There is a tendency in some churches these days to avoid the reading or discussion of some of the more challenging passages of scripture like this one for fear that they will make people feel uncomfortable about themselves and about their relationship with God, perhaps even causing them to leave and to seek a church where they may hear only an interpretation of the ‘good news’ that comforts and consoles them; one that simply confirms them in their prejudices about themselves and in their delusions about the kind of God they are prepared to worship; a God for the modern man or woman who doesn’t ask too many questions about their lifestyle, behaviour, or priorities.
This parable, however, is a sobering reminder that duty calls; and that we must have no expectation of special merit or reward simply because we have done our duty. Luke includes it, I think, because some people and even some churchgoers still today, think that by their service of God they can somehow expect some special reward or dispensation from him.
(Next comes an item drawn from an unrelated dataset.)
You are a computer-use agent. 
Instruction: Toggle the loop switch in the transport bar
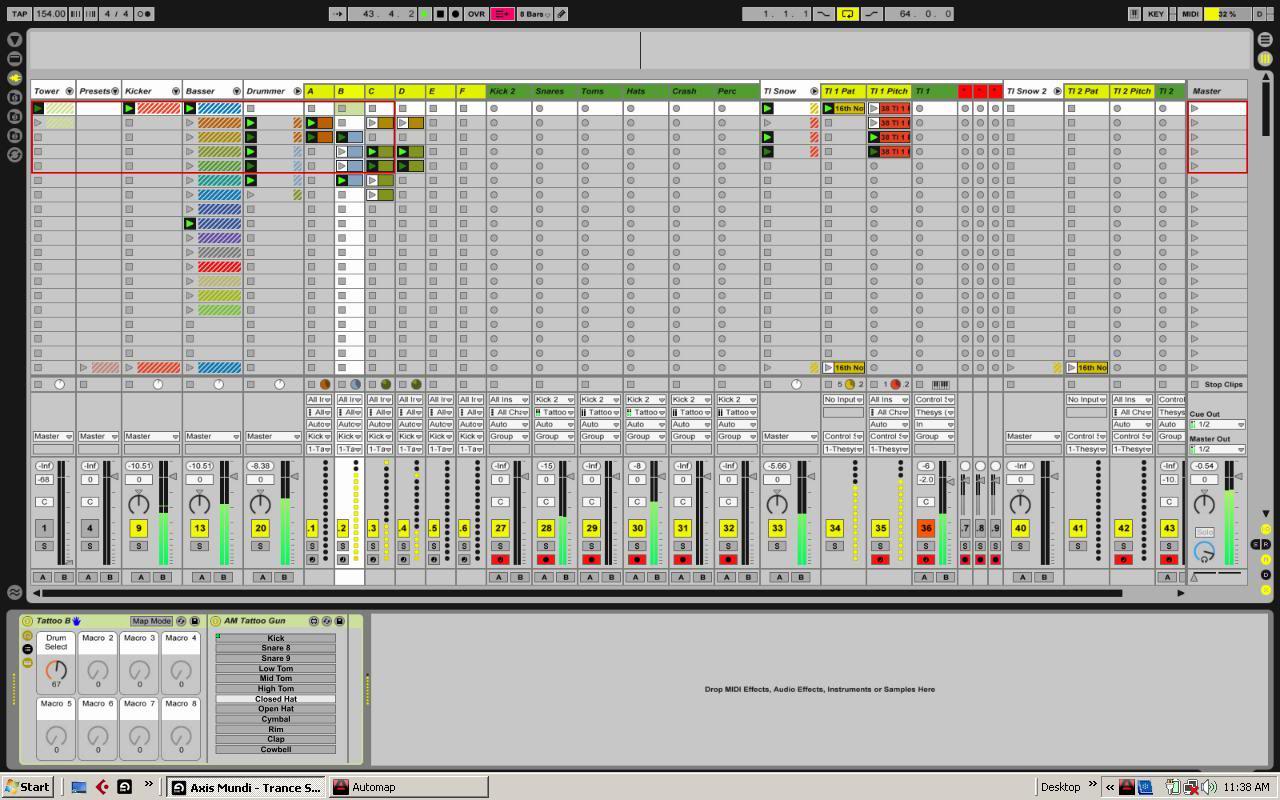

I have myself heard from the mouth of more than one churchgoer, echoing the words of Louis XIV on hearing of the defeat of his army by Marlborough at Blenheim, ‘How could God do this to me after all that I have done for him.’
But whilst this parable is indeed a sobering challenge to any thoughts of special merit on our part for what we do for God, a closer examination and understanding of its cultural background in the Middle East reveals some truths that are all too easily missed in a superficial reading or understanding, truths which do indeed serve to encourage us in our discipleship of Jesus. Jesus’ first audience were his disciples, some of whom may well themselves have had servants or slaves (the Greek allows for both translations), and he is appealing here to the common Middle Eastern understanding of the master- servant relationship. V7. He expects the answer ‘Of course not!’ Now I realise that some modern clergy will quote parables such as this one to support their argument that much of the bible is no longer relevant to modern people because society is now so different from Jesus’ day: but actually it is in a profounder understanding of the servant-master relationship, not its irrelevance, that we are able to appreciate more clearly our own relationship with our Lord and Saviour Jesus Christ. There are two aspects to note here.
Let me deal with the less obvious one first, the one disguised by the gap between our culture and his, though less so perhaps to those Downton Abbey afficionados among you who, for all the very real inequalities and differences between ‘upstairs’ and ‘downstairs’, recognise nonetheless the genuine concern of compassionate souls from ‘upstairs’ for those in difficulties ‘downstairs’. Of course, if you believe that all ‘upstairs’ were incapable of compassion, and the shortcomings of all ‘downstairs’ to have been the direct fault of those ‘upstairs’, then my parallel may well not help you.
Certainly in Jesus’ day, the master-servant relationship implied the servant’s acceptance of authority and obedience to that authority but also – and this is the vital thing for us today to understand here - a security, sense of worth, and meaning that was deeply felt on the part of the servant who served a great man.
Now perhaps that does all sound nonsense to the modern mind and to the modern worker who has just been laid off on account of the whim or gambling instinct of some investor in the City of London; but to the Middle Eastern servant, the benefits of working for a noble master were enormous. This is the first aspect of our relationship with Jesus this parable teaches us.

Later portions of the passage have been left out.